Symétrie et asymétrie

Quelles sont les propriétés qui font la spécificité du langage humain? Des conférenciers se pencheront notamment sur les questions de symétrie et d’asymétrie du langage, un champ de recherche qui est la spécialité d’Anne-Marie Di Sciullo. «C’est une notion centrale, dit la linguiste, qui permet de faire des liens entre la biologie, la physique et la linguistique et de comprendre le langage comme objet du monde naturel, quelle que soit la société où il est utilisé.»

Différents phénomènes lient la biologie et le langage, explique-t-elle. Ainsi, on peut montrer que l’évolution de la forme des corps tend vers l’asymétrie (c’est pourquoi nous avons le cœur à gauche, par exemple, et non une moitié à droite et une moitié à gauche), tout comme celle du langage : c’est ce qui explique que, la plupart du temps, on ne peut inverser les constituants d’un mot ou d’une phrase sans en changer le sens.

Les conférenciers s’intéresseront à l’acquisition du langage. «Pour Piaget, l’esprit de l’enfant était vierge par rapport au langage, dit la linguiste. Du point de vue biolinguistique, l’enfant essaie de comprendre le système du langage parce qu’il a la capacité innée d’assembler les pièces du puzzle.»

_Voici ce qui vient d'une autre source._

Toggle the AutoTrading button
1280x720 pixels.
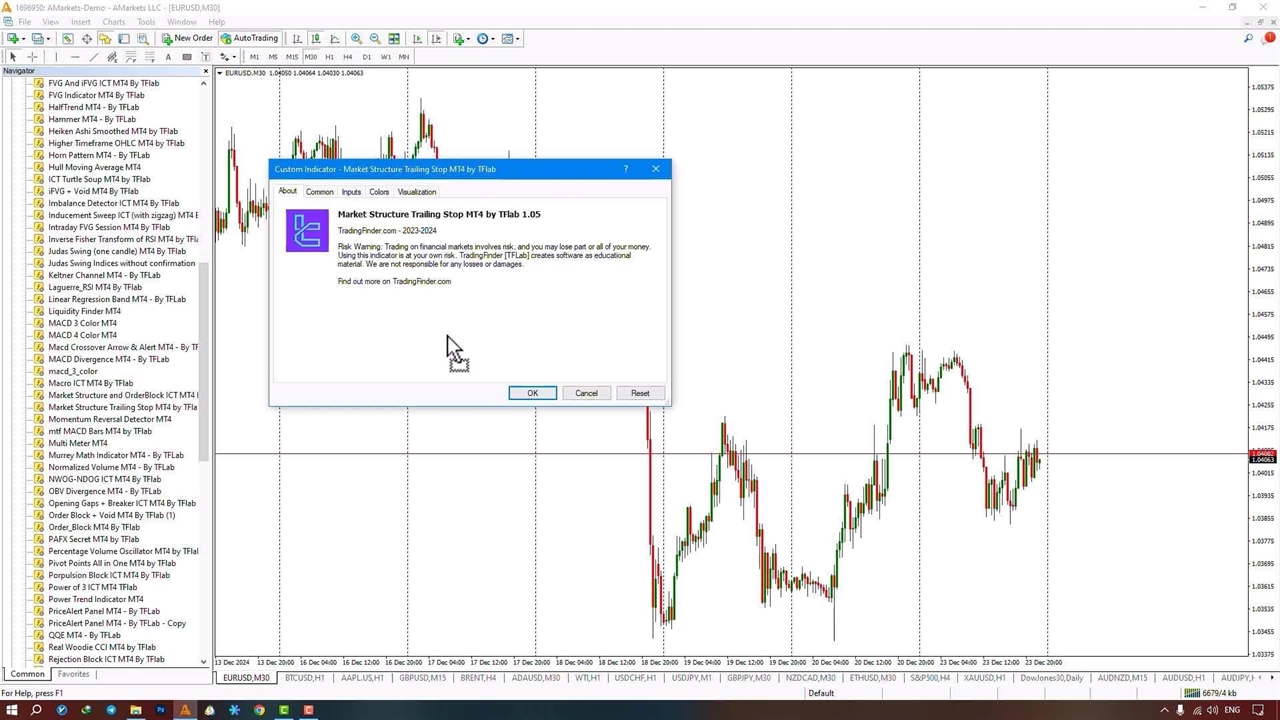tap(249, 38)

Les études présentées dans le cadre de la conférence aborderont également la détérioration du langage chez les personnes âgées, ainsi que chez les patients atteints de la maladie d’Alzheimer et de Parkinson. D’autres se pencheront plutôt sur les dialectes des oiseaux et sur la façon dont ceux-ci sont transmis à l’intérieur de sous-espèces particulières. «La recherche en biolinguistique nécessite la contribution de chercheurs d’horizons variés, que ce soit la biologie, la physique, la chimie ou la linguistique», souligne la chercheuse, qui prépare un ouvrage regroupant tous ces aspects, The Biolinguistic Enterprise, à paraître cet automne chez Oxford University Press.